From his conclusion:

>comparisons in quality are always somewhat subjective

No, they're not. Just use a pixel difference utility and do it objectively. For my tests I use this: http://pdiff.sourceforge.net/

>encoding speed to quality ratio with x264 ‘baseline’ at the higher quality settings

So basically he's telling us that you have to push the encoder (and your CPU) extra, to just get "h.264 baseline" quality out of it. This is not competitive.

>the gap never exceeds around 50% encoding time

Which is huge for a service like Vimeo or Youtube, that get thousands of encoding requests per minute. Time is money, and this would be a huge waste in resources.

>expect vpxenc to take around twice as long to encode a video of comparable quality to a x264 ‘high’

Yup. Not good good enough. Not for video services, not for mobile applications that might or might not have a DSP for webm, and definitely not good for professionals. Remember, it's the professionals who upload video that the majority of people watch. Webm is only good for people who don't mind the extra time, as long as they can do it for free. For example, a screencast of someone in his bedroom showing the new Gnome3, and uploading on his own blog bypassing youtube. These are people who do niche video that don't matter in the grand scheme of things.

WebM won't make it, in my personal, and professional opinion as a videographer. I wish it did, because I hate MPEG-LA and all they stand for, but there is no h.264 killer out there. Except h.265 that is, that comes out in 2013.

Of course, just like in the past, for my Ogv vs h.264 article, people will say that quality/speed don't matter as long as it's Free, but that's not true at all.
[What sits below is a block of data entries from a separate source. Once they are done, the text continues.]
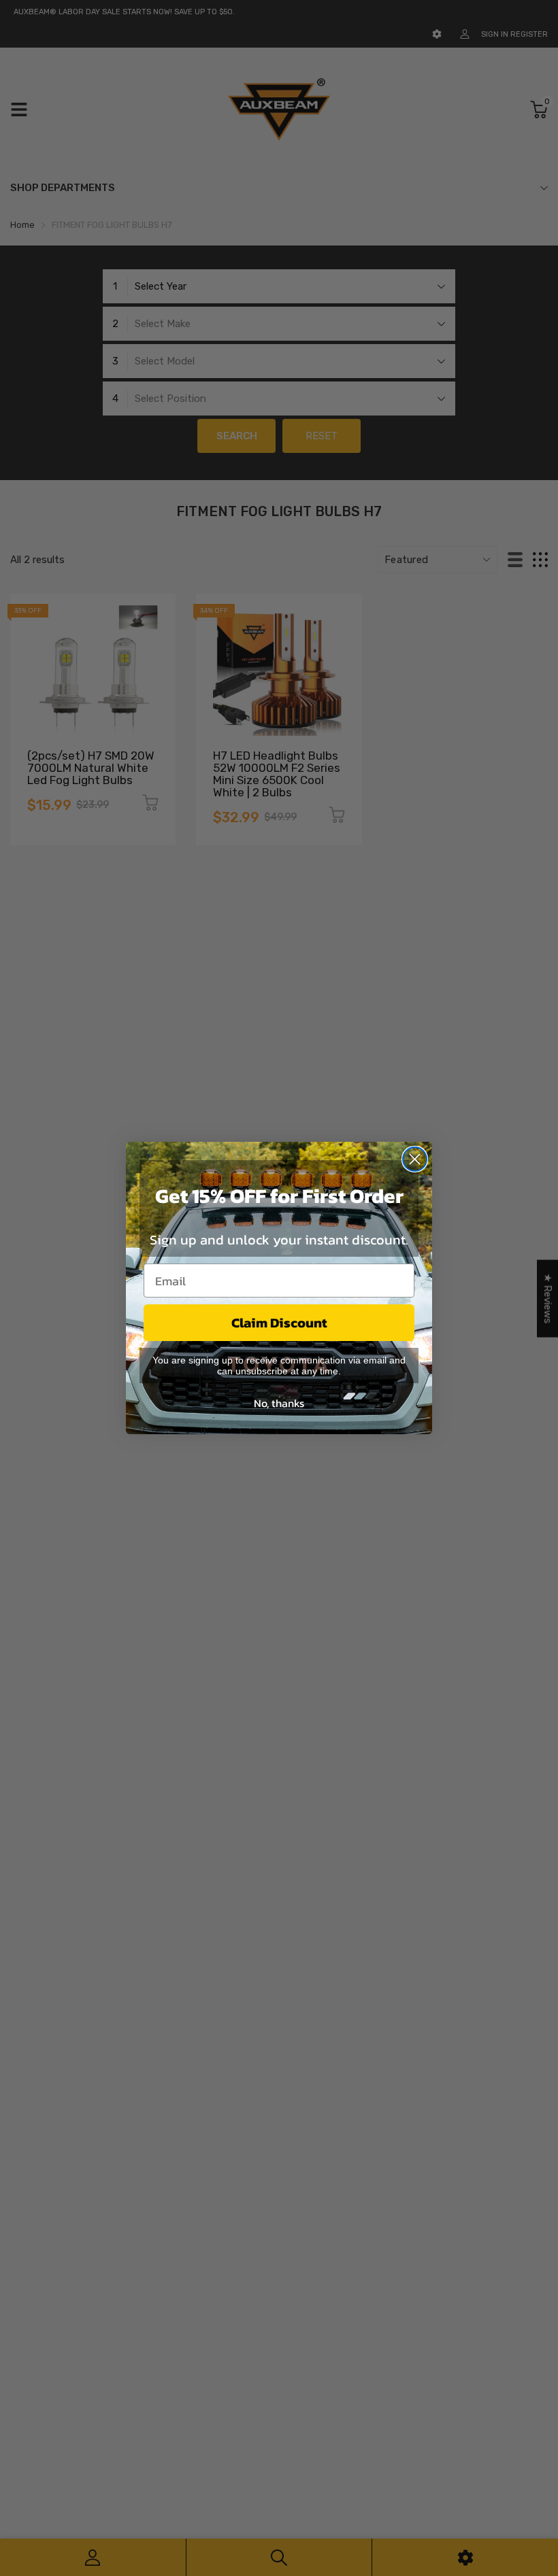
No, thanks (279, 1403)
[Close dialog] (415, 1159)
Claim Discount (279, 1322)
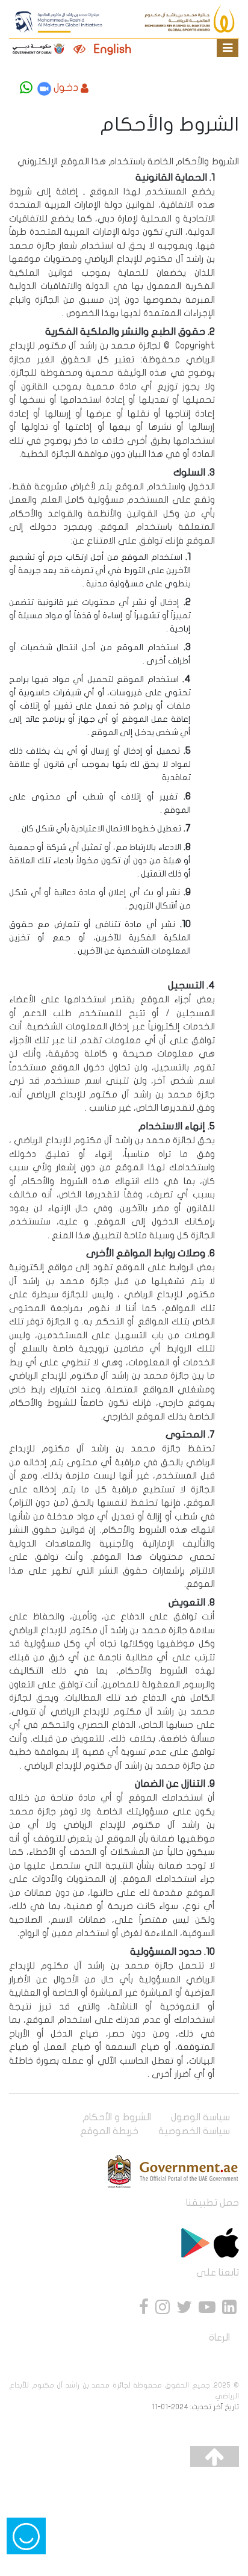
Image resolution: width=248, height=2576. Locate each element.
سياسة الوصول (200, 2117)
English (113, 49)
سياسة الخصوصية (194, 2131)
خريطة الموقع (109, 2131)
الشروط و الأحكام (116, 2117)
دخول (66, 87)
Professionals in my field don't like h.264 for a variety of reasons, but they like webm even less.


Most of the optimal methods for video are patented by other parties, so WebM must use sub-optimal methods. There has to be a compromise made somewhere, and WebM has made this compromise in the encoding speed.

WebM has probably surpassed H264 now in quality/bit, because it was only just behind h264 by that metric at launch, and WebM has improved quality/bit by 12.8% over its two releases since then.

However, only in the last release was any attempt made at improving the quality/encoding time.

http://blog.webmproject.org/2011/03/vp8-codec-sdk-bali-released.htm...

The recent Bali release improved encoder speed significantly, but it is still not close to x264 on this metric (and this metric alone).

Perhaps the next (Cayuga) release will make up more ground by Q2, 2011:
http://blog.webmproject.org/2011/03/next-up-libvpx-cayuga.html

We will continue to focus on encoder speed in Cayuga. Though our Bali encoder is up to 4.5x faster than the initial VP8 release (at "Best" quality mode), there are more speed improvements to be had. As always, we'll continue to improve video quality in the encoder.


However, it must be said that encoder speed is the area where webM does make a (necessary) compromise, and it may never catch up with x264 (for this metric alone, since webM has already caught up in terms of quality/bit).

It is perfectly reasonable for this to be the area in which a compromise is made, because for every time a digital video is encoded it is played on average many thousands of times, and likewise for every person who encodes digital videos there are many thousands who merely view them.

For professional and high-volume use, perhaps the solution to the encoding speed problem will be found in a hardware encoder:

http://blog.webmproject.org/2011/03/introducing-anthill-first-vp8-h...

AFAIK there is also a project underway to implement WebM encoding via contemporary GPUs (shaders) using the OpenCL language, which if completed would also become a means (usable by anyone with a 3D-capable GPU) to considerably speed up the WebM encoding time.